I'm sure you've seen people on TV without working arms who've impressed with the intricate tasks they can accomplish using mouths and or feet. These are people born into a species which normally relies on their hands, and yet they're capable of learning, with practice, to do many of the same things without. In a species which never relied on hands, there's no reason they couldn't manage to accomplish complex tasks of tool-making and tool use.
To those who say that such a society would have to leave traces, it depends what level of technological sophistication we're discussing, how wide-spread a population. and how long they were here on earth for. We're constantly reminded that humanity is but a blip in geological history, and the period in which we've radically expanded in population and started building megacities is but a blip in human history.

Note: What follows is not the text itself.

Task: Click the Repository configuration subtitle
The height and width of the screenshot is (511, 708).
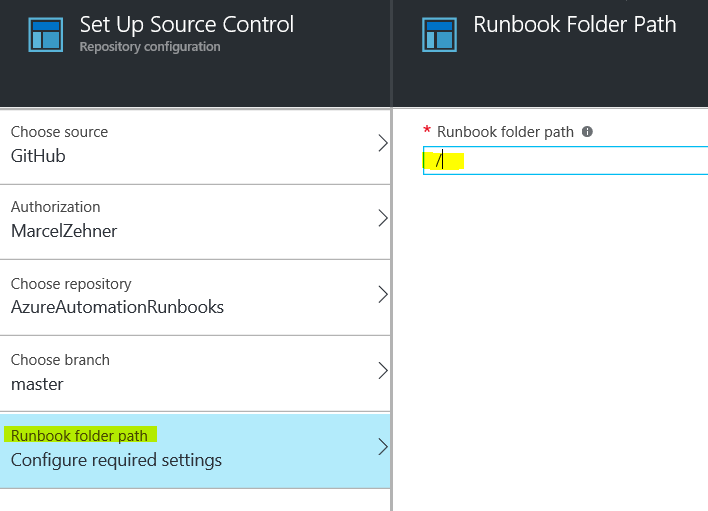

Whilst it's true that there are Cambrian rocks that are yet to be subducted and aren't buried in places palaeontologists don't dig, what proportion of all the rocks dotted around the Cambrian world do they represent? I'd imagine a very low one, please correct me if I'm wrong. Then consider how many of the rocks around in the world today will bear clear signals of a technological society, a figure that I'm sure would be less if we looked back 2,000 years or more in history.
Now, I've no idea how likely another technological civillisation preceding us would be, and it's only idle speculation supported by no evidence, but I don't think it's unreasonable that Cerebrosaurus sapiens could have spent a few thousand years building cities, fighting wars and composing poetry before being wiped out by that big asteroid, without leaving any trace that we've noticed so far. Especially considering the entire length of their putative civillisation would fit into the error margin for the date of the end-Cretaceous event 100 times over.